I'm still deadlocked here. I can pick a track plan or modify one I pick and lay it out. Runs fine. Then I come to scenicking the thing and I get stuck. I feel the transition from flat to hill, or elevated track to lower track or whatever, just isn't realistic or justifiable. I look at all sorts of pictures from others layouts, search the web for how-tos that'll help... but nothing.

So now, a good 3 months after deciding to get back into it, I'm looking at a sweet 6.5x12 table... with nothing on it.

What am I missing here?! It's driving me nuts (not to mention the wife and kid....). Besides Armstrong's track planning book, does anyone have some good recommendations? Is the Woodland Scenics guide book thing any good?

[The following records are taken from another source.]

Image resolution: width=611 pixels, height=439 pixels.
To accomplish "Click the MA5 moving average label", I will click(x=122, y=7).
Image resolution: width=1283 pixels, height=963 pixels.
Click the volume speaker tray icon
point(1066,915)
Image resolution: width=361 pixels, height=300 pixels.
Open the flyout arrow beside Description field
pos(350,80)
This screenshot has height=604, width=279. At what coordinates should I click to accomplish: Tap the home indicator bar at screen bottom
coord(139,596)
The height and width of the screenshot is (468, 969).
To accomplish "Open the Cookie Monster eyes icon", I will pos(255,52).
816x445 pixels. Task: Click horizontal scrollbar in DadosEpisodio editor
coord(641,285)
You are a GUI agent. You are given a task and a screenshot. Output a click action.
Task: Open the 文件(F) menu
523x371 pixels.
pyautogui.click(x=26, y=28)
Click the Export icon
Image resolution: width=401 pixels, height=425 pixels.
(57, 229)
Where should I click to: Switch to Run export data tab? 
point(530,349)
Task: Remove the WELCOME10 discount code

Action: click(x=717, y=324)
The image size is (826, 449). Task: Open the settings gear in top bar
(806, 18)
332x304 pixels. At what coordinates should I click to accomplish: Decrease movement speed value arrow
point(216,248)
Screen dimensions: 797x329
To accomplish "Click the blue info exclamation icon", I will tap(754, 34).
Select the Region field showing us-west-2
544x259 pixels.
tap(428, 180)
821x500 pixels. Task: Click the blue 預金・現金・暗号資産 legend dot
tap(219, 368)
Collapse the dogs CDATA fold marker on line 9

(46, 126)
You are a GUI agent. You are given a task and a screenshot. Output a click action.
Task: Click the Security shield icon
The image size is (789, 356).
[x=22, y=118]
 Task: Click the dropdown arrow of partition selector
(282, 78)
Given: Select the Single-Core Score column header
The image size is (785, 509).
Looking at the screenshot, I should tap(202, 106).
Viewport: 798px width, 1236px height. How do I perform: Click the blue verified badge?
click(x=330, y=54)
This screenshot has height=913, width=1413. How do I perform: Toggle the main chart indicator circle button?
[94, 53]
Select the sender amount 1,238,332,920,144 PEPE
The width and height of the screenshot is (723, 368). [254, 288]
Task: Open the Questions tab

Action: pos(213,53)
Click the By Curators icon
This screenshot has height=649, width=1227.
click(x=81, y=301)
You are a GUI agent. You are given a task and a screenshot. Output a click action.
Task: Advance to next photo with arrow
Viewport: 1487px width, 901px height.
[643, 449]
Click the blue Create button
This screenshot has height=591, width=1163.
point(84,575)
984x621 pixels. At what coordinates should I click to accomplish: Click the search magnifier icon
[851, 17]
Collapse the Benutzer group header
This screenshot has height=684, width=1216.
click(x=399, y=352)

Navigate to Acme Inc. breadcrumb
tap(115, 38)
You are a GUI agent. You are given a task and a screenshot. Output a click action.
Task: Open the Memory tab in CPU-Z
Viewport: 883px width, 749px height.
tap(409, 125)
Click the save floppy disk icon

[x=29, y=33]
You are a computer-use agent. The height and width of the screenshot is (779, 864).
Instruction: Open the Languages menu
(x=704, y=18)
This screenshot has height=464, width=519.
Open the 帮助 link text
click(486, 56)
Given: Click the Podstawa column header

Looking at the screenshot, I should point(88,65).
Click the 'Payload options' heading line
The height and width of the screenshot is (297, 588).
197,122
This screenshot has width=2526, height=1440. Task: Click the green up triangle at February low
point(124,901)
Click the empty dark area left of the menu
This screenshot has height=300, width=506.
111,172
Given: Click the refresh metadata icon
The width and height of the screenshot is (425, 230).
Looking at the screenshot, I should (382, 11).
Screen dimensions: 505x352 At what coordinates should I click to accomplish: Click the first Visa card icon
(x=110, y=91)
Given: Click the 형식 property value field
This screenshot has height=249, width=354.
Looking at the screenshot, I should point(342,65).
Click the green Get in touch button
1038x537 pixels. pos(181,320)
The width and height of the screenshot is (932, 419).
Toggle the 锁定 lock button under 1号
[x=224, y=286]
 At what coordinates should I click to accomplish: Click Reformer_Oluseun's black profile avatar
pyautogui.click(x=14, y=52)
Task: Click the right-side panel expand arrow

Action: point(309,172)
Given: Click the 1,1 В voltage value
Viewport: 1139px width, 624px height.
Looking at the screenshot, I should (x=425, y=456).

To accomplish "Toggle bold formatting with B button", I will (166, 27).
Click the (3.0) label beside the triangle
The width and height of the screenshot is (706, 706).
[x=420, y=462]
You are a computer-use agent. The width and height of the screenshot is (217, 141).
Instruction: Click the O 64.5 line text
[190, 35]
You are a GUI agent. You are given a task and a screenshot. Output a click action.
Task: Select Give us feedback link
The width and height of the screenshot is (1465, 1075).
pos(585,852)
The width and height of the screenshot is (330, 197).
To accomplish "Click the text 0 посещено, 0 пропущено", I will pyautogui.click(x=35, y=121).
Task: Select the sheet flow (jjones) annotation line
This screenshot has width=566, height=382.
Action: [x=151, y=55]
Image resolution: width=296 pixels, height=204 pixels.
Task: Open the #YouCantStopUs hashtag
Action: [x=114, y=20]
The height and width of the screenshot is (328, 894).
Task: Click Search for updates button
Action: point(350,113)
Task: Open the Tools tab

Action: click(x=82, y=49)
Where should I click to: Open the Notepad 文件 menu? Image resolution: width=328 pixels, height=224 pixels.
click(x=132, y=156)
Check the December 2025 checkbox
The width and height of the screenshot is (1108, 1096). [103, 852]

Oh well... had to vent some. It frustrating as hell!!!! I had a way-sweet plan laid out and killed it. It offered a good yard, an out of town line, double reverse loops, lots of sidings, track over track crossing, but I felt I put too much track in too tight an area and there'd be no way to scenic it in anyway close to acceptable.

Any help would be appreciated :knock_teeth_out:


Thanks.
EB


----------



## T-Man (May 16, 2008)

*Think out of the box?*

From your post you want realism in scenery. Let's face it your on a table. You need to turn at some point. With realism you don't see trains turn.
Using your table keep it simple with wide turns. Ho is good for that.

When you go to shows they have nice long trains running on modular tables. You could put yourself in the center and build around. Mountain in one corner, yard in the other and a couple of factory sidings . 

The layouts I have seen that have realism were built into the wall with 2 levels and a helix on the end. Over time they built around the room. These gentlemen operated the layout like a real railroad.

First question is, are you happy with your table? If you are take your time and try some different layouts with only a couple of features to model ,and not everything.

In O scale if I build a permanent one it will be modular to some extent.
My scenery skills are minimal. A little foam, a little paint, a little moss:laugh:


----------



## smokey (Mar 6, 2008)

Thanks for the words, T-Man.

Yeah, it's tough on a table, even a good sized one. I'm using 22" as a minimum radius and a few a little larger. I'm keeping #6s on the mains and #4s on branches and in the yard. I'll probably have a couple snap switches in the yard but I'm going to try to keep those to an absolute minimum . 

All that eats a lot of space, so when it comes times for up-and-over... it just looks too toy like. I think mostly it's just because I just can't seem to "visualize" my scenery... I've seen some small layouts that looked great, but they all had nice scenery. I try to imagine- okay, a mountain here, tunnel here, hillside here... but I just can't seem to put it all together in my mind to satisfy me that it'll look right.

Oh, and did I mention I wanted to keep my grades as gradual as possible!! I'm shooting for 2~2.5%, but will probably have to go steeper 

My table is a piece of pride for me, if I do say so  It's as square as it gets, solid as I think it could be- I've stood on it a couple times with no noticeable flex or creaks or anything  I braced all the legs in 3 directions each(!)... I like my table  (someone had mentioned in an earlier post I made about some of joists being shorter... I replaced them :laugh: !!) I'm going to try to have some hidden trackage under the table, too. (I'm not asking too much, am I?!)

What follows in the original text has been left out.